Nikon dan Canon ikut ‘latah’
Tidak terlalu jauh sebelum Panasonic mengumumkan Lumix S1R dan S1, Nikon dan Canon sebenarnya sudah lebih dulu mengumumkan sesuatu yang berpotensi membuat Sony khawatir, yakni Nikon Z 7 dan Z6, serta Canon EOS R. Ketiganya, seperti yang kita tahu, adalah kamera mirrorless bersensor full-frame.
Ketika dua produsen DSLR terbesar memutuskan untuk serius di segmen mirrorless, maka Anda bisa menilai sendiri betapa pentingnya segmen ini di industri kamera. Jauh sebelum ini, baik Nikon dan Canon sebenarnya sudah punya lini kamera mirrorless, tapi itu masih mengikuti tren mirrorless lama yang dipelopori Panasonic – Nikon bahkan memilih jalur ekstrem dan memensiunkan lini mirrorless lamanya.
Lini mirrorless baru ini sudah jelas mengikuti tren yang dimulai Sony. Bahkan pola yang diambil pun sama seperti Sony – setidaknya untuk Nikon – yakni meluncurkan dua kamera mirrorless full-frame sekaligus; satu beresolusi ‘super’ (Nikon Z 7) seperti Sony a7R III, dan satu lagi beresolusi standar tapi tetap full-frame, plus lebih jago soal video (Nikon Z 6) seperti Sony a7 III.
Juga penting untuk diperhatikan adalah, Nikon dan Canon sama-sama tidak mau main-main; keduanya sama-sama merancang dudukan lensa (mount) baru, dan menjanjikan ekosistem lensa yang cukup luas khusus buat kamera mirrorless full-frame bikinannya masing-masing.

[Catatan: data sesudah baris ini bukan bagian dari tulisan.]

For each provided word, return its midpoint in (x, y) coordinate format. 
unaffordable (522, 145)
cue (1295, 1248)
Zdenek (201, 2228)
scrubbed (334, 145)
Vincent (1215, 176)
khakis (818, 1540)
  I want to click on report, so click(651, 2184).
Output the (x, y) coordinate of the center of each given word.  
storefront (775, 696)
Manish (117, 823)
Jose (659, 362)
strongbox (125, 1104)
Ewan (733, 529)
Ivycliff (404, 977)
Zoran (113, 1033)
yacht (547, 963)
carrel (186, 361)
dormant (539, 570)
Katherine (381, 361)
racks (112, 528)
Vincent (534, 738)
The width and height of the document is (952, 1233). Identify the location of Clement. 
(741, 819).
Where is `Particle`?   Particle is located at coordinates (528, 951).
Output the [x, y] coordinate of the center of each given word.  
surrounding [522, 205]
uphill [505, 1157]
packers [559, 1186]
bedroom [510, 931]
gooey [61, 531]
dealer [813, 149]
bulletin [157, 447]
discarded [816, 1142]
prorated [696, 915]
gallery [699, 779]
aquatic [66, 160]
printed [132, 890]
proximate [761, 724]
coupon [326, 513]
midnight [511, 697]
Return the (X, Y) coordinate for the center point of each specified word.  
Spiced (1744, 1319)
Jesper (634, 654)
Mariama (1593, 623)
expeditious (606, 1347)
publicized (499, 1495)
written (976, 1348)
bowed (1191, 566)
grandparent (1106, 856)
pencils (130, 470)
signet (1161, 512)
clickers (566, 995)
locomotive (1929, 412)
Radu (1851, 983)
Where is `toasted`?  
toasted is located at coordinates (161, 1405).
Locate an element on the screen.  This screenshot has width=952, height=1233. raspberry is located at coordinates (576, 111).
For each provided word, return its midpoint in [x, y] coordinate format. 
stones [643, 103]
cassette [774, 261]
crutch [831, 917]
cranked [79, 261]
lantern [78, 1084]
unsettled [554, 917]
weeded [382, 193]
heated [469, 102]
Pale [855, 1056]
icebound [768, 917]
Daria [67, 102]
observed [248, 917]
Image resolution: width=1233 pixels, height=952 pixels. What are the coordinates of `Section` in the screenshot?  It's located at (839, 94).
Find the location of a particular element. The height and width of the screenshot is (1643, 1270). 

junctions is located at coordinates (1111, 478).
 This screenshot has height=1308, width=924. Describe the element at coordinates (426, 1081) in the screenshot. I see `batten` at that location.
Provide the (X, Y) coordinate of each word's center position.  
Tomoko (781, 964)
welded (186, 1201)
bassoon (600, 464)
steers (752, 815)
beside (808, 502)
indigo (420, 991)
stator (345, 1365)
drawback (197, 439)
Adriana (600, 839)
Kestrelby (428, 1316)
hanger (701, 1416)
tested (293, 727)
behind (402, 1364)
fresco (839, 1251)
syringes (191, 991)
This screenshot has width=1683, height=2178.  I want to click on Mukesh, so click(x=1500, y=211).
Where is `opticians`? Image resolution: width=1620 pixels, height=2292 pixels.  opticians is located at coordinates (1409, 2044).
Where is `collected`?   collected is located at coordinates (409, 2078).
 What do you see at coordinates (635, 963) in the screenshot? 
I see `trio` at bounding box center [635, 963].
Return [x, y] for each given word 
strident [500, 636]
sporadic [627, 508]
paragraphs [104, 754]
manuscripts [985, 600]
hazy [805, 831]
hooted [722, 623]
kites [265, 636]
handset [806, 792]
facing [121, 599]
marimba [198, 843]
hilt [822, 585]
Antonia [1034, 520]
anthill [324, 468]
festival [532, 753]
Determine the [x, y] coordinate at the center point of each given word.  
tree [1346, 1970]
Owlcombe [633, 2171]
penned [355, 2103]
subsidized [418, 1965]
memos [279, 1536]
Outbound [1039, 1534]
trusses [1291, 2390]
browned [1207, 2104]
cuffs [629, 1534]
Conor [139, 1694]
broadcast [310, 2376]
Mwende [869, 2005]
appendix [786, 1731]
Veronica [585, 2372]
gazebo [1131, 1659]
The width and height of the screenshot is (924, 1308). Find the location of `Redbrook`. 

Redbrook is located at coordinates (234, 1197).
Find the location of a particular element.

Aliansi full-frame Panasonic, Leica dan Sigma
Panasonic juga boleh kita anggap latah, tapi setidaknya mereka masih memegang prinsip kolaboratif seperti saat mengumumkan Lumix G1 sepuluh tahun lalu. Lumix S1R dan S1 yang dipamerkan di ajang Photokina 2018 kemarin menggunakan dudukan lensa L-mount bikinan Leica, yang berarti konsumen nantinya dapat menggunakan lensa besutan Panasonic maupun Leica.
Di samping itu, Sigma juga termasuk dalam aliansi full-frame ini, dan mereka juga siap merancang lensa untuk digunakan oleh konsumen Lumix S1R dan S1. Di saat yang sama, mereka juga berniat membuat kamera Foveon versi full-frame menggunakan dudukan lensa yang sama.
Aliansi atau kolaborasi ini merupakan salah satu kunci kesuksesan Panasonic dalam memulai tren mirrorless dulu. Konsumen dibebaskan memakai lensa Micro Four Thirds bikinan Panasonic atau Olympus, dan skenario itu kembali diulang untuk lini mirrorless full-frame miliknya.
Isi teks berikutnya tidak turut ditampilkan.